As with most peoples in the north of Europe in Late Antiquity, the Picts were farmers living in small communities. The most common sort of buildings would have been roundhouses and rectangular timbered halls.

In the so-called Dark Ages Pictish recorded history began. It appears that they were not the dominant power in Northern Britain for the entire period.

The early Picts are associated with piracy and raiding along the coasts of Roman Britain. Even in the Late Middle Ages, the line between traders and pirates was unclear, so that Pictish pirates were probably merchants on other occasions. It is generally assumed that trade collapsed with the Roman Empire, but this is to overstate the case. There is only limited evidence of long-distance trade with Pictland, but tableware and storage vessels from Gaul, probably transported up the Irish Sea, have been found. This trade may have been controlled from Dunadd in Dál Riata, where such goods appear to have been common.

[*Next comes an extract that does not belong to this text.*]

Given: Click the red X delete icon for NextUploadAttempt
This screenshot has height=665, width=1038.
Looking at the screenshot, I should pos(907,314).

The Hadrian Wall was constructed in order to protect Roman Britain from Picts from the north, but it looks as if the wall divided Pictish lands into northern and southern, conquered by Romans, so southern Pictish minority had to become assimilated by Britons since then.

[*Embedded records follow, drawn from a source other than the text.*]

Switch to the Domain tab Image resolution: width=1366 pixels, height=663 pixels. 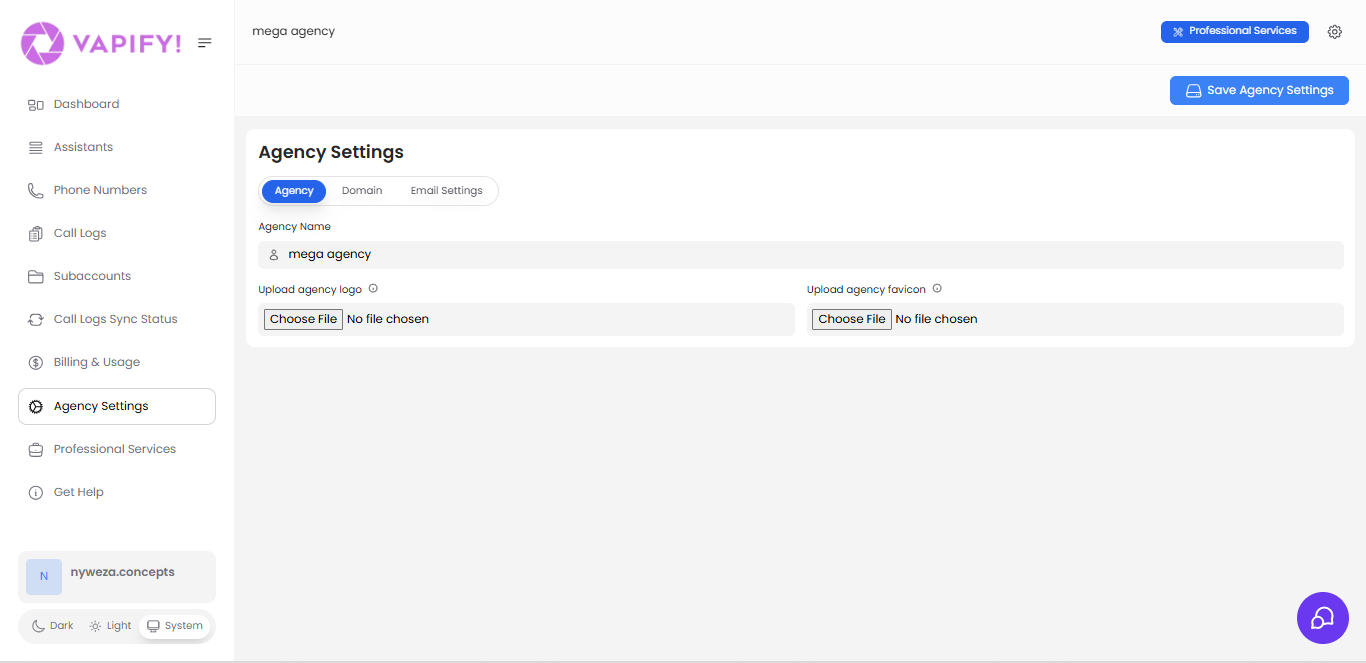pos(362,190)
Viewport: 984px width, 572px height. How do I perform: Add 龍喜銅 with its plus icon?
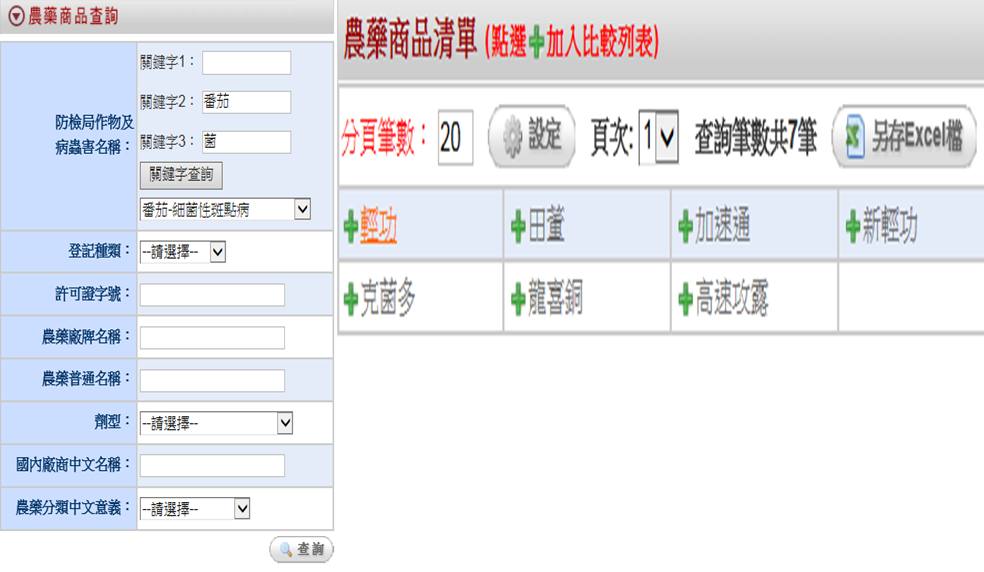517,299
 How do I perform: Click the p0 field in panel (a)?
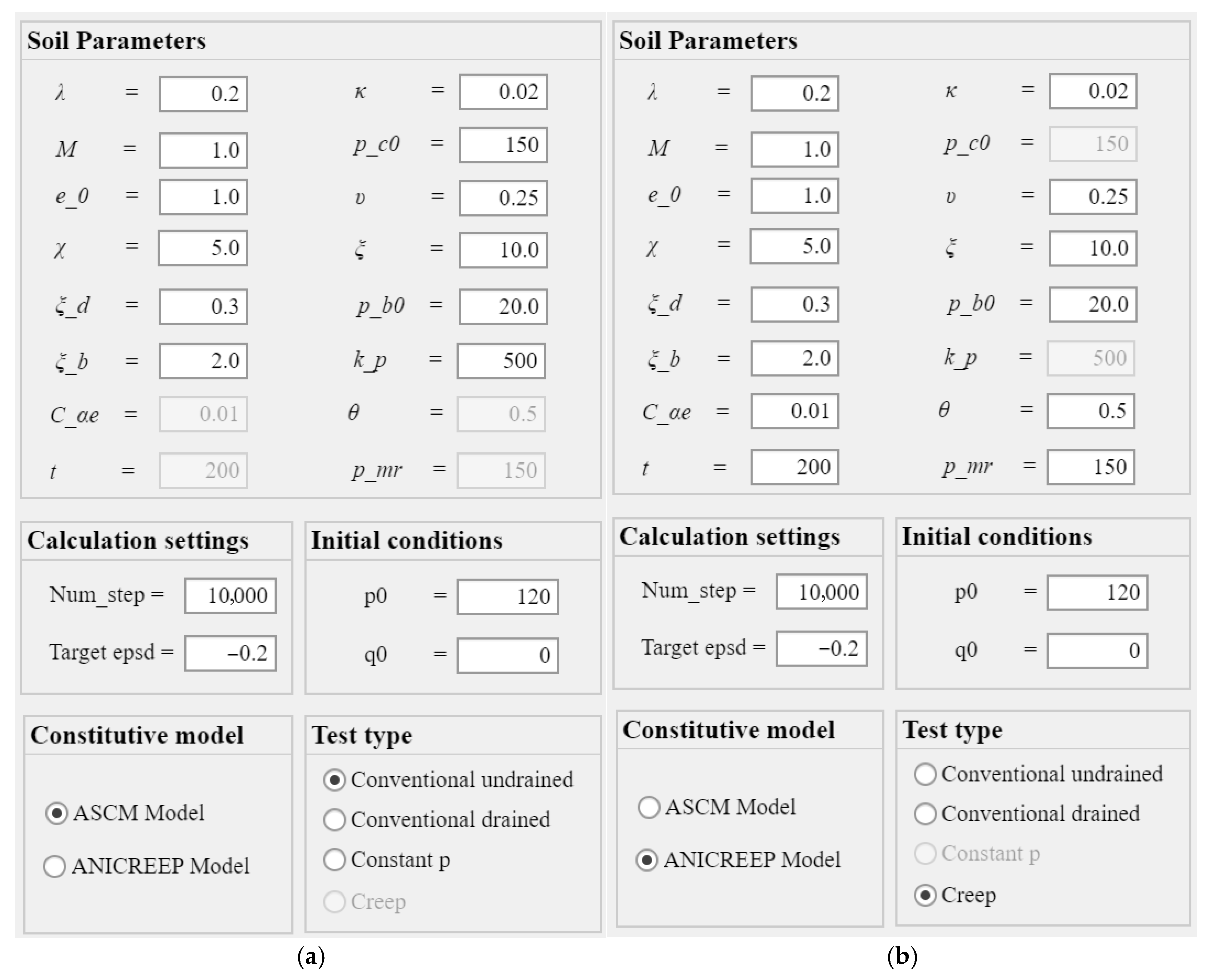click(508, 597)
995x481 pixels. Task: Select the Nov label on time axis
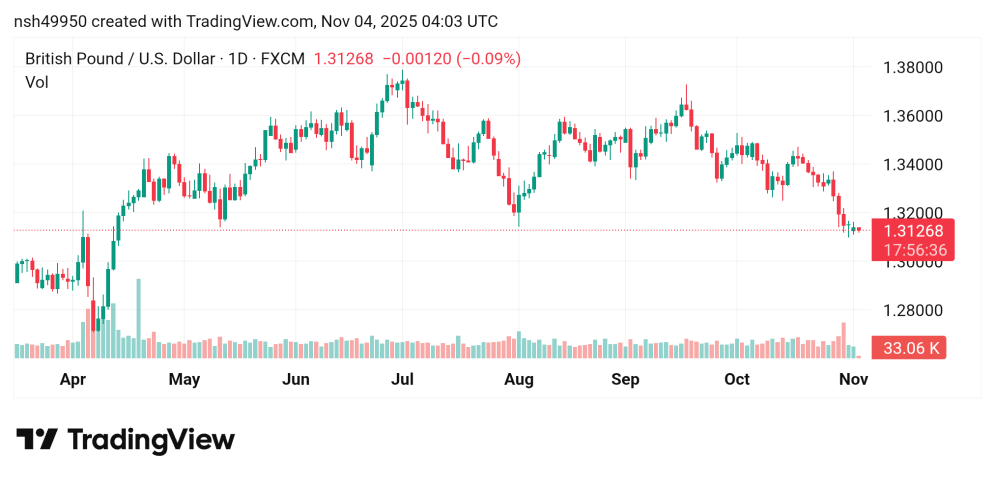(x=852, y=380)
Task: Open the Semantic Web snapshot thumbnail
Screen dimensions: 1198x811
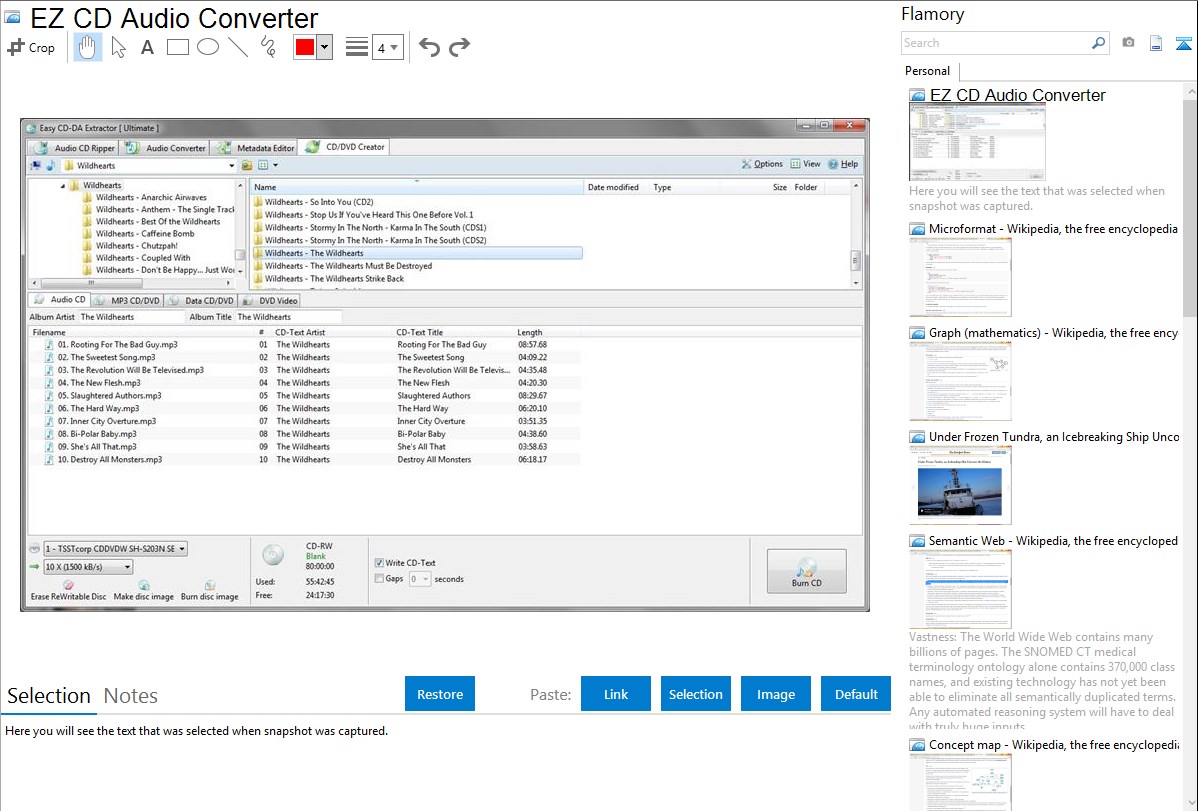Action: pyautogui.click(x=960, y=588)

At this time Pictish lands, just liberated from Romans, began to suffer the invasions from the east – Celtic Scots landed in southern Scotland from Ireland. The Scots were Celtic settlers who had started to move into the western Highlands from Ireland in the fourth century. The Scottish kingdom founded in the 5th century occupied much of Pictish lands, and they had to fight but again had to retreat north. But Picts and Scots sometimes were allies, especially raiding south to plunder Britons, who accepted Christianity at that time. Being such allies, Celtic and Pictish populations were mixing with each other, and soon many southern Pictish lands acquired a Celtic language. This was also the time of the first Ogham inscriptions found in Ireland and Scotland.

Since the 6th century, Picts had already two kingdoms, southern and northern, and some scientists state even seven of them, but there was a supreme king, like in Ireland, and it happened that in 834 the crown of this highest Pictish king came to a Celtic Scot, the son of a Pictish princess, Kenneth mac Alpin. The relations between royal families of Picts and Celts became more and more unpleasant: before Kenneth, a Pictish king Oengus ruled both over Scots and Picts and might have caused great hatred between the two nations. Therefore Kenneth rebelled against Oengus and in fact started dominating over Picts. In 839, moreover, Picts suffered a great invasion from Vikings and were weakened significantly.

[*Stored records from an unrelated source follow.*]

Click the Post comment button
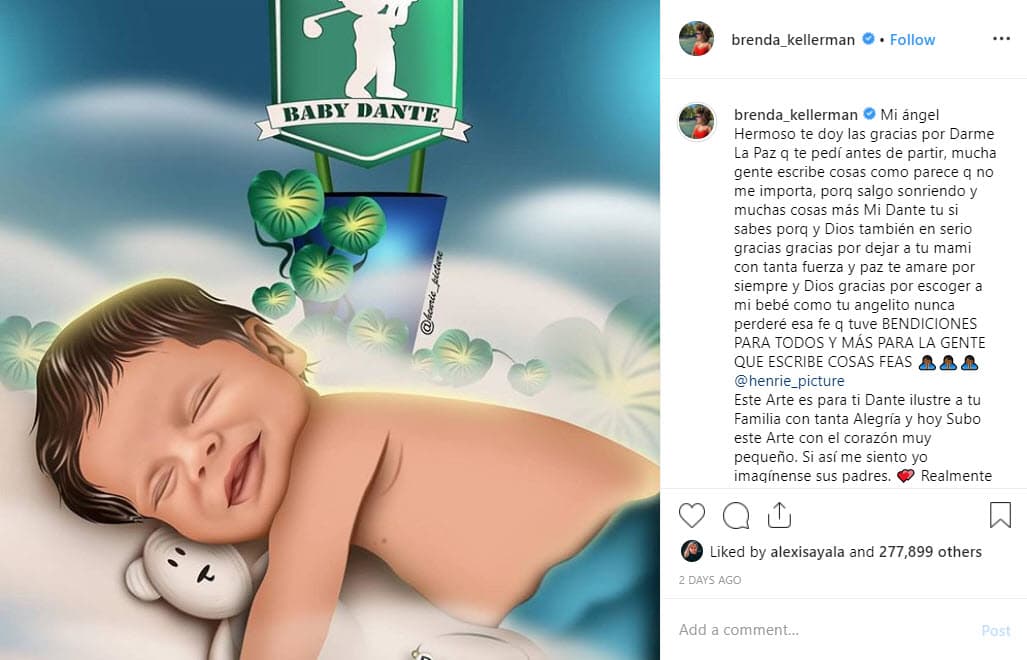 point(996,631)
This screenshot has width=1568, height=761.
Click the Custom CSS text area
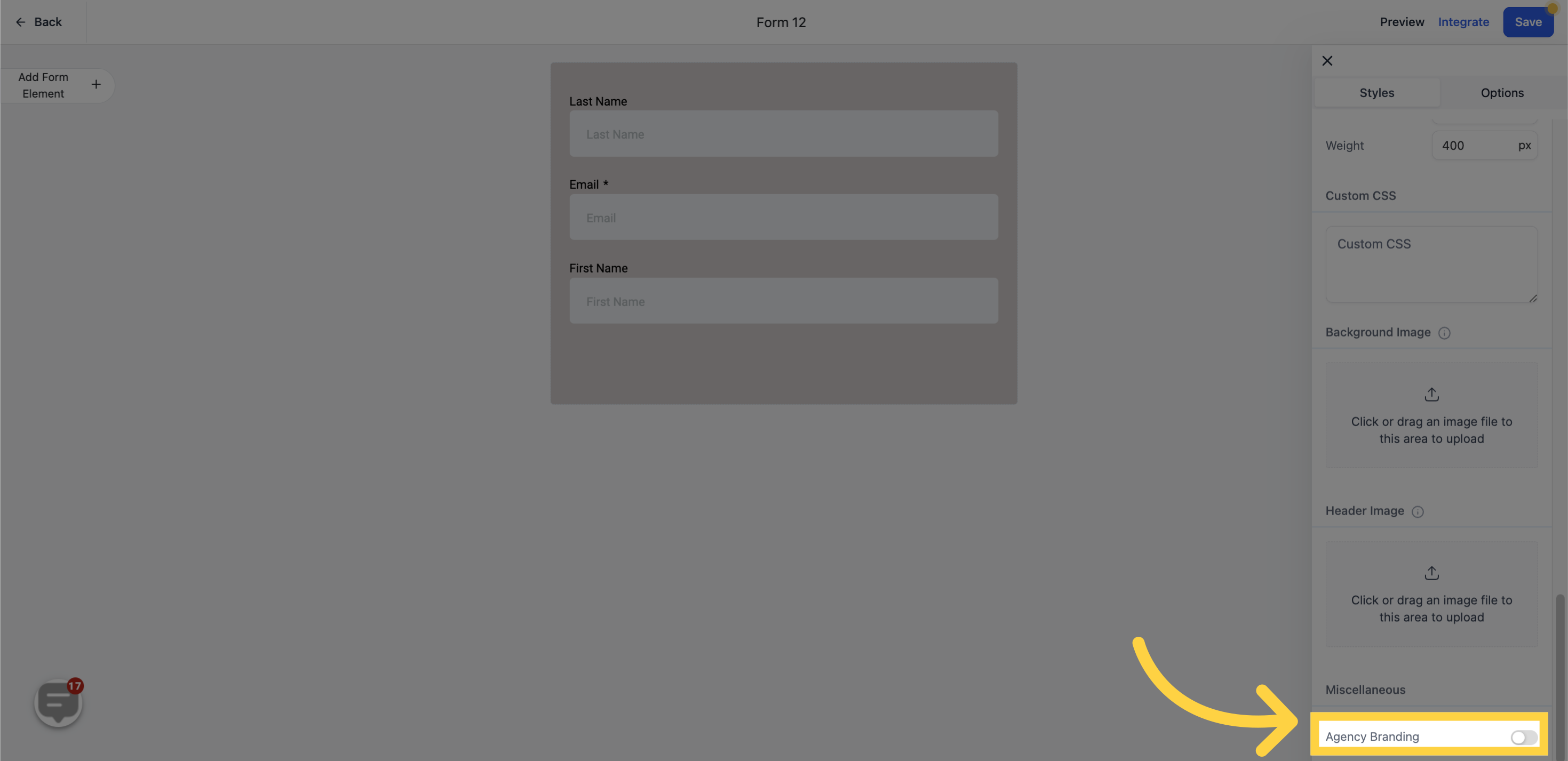coord(1432,263)
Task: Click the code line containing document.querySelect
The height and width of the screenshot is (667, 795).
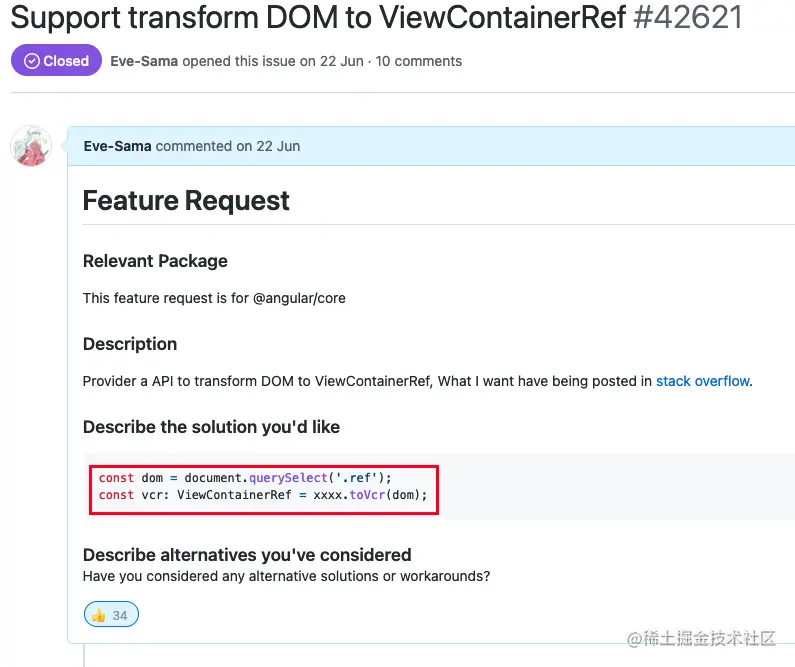Action: (x=245, y=478)
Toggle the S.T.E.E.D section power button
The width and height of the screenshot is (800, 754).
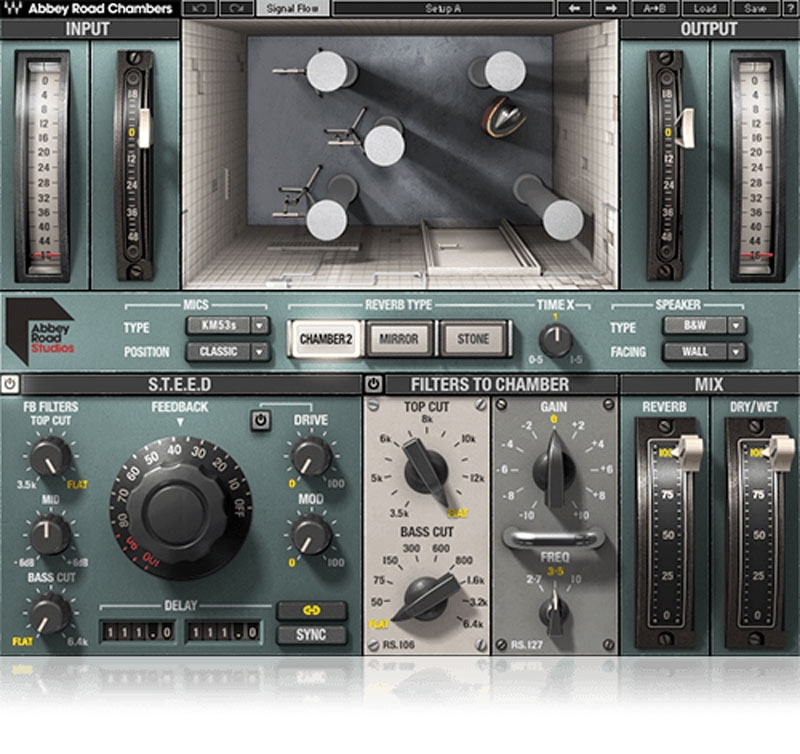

Kenneth managed to massacre all Pictish nobles, royal families, and Pictish lands were conquered by Scottish troops in the east, and Vikings in the west. In 843 the Pictish and Scottish kingdoms were united under a Scottish king. In a few generations Pictish language, Pictish culture and Picts themselves were forgotten, and Scottish kings made Scone, the last Pictish capital, their main city. Pictavia became the kingdom of Alba during the 10th century and the Picts became the Albannach or Scots.

The third group was the Britons, who inhabited the Lowlands, and had been part of the Romano-British world. (The name of their kingdom, Strathclyde, was used again in the county reorganisation of 1974.) They had probably given up their old tribal way of life by the 6th century.

Finally, there were Angles from Northumbria who had pushed northwards into the Scottish Lowlands.

Final unity between Picts, Scots and Britons was achieved for several reasons. They all shared a common Celtic culture, language and background. Their economy mainly depended on keeping animals. These animals were owned by the tribe as a whole, and for this reason land was also held by tribes, not by individual people. The common economic system increased their feeling of belonging to the same kind of society and the feeling of difference from the agricultural Lowlands. The sense of common culture may have been increased by marriage alliances between tribes. This idea of common landholding remained strong until the tribes of Scotland, called "clans", collapsed in the eighteenth century.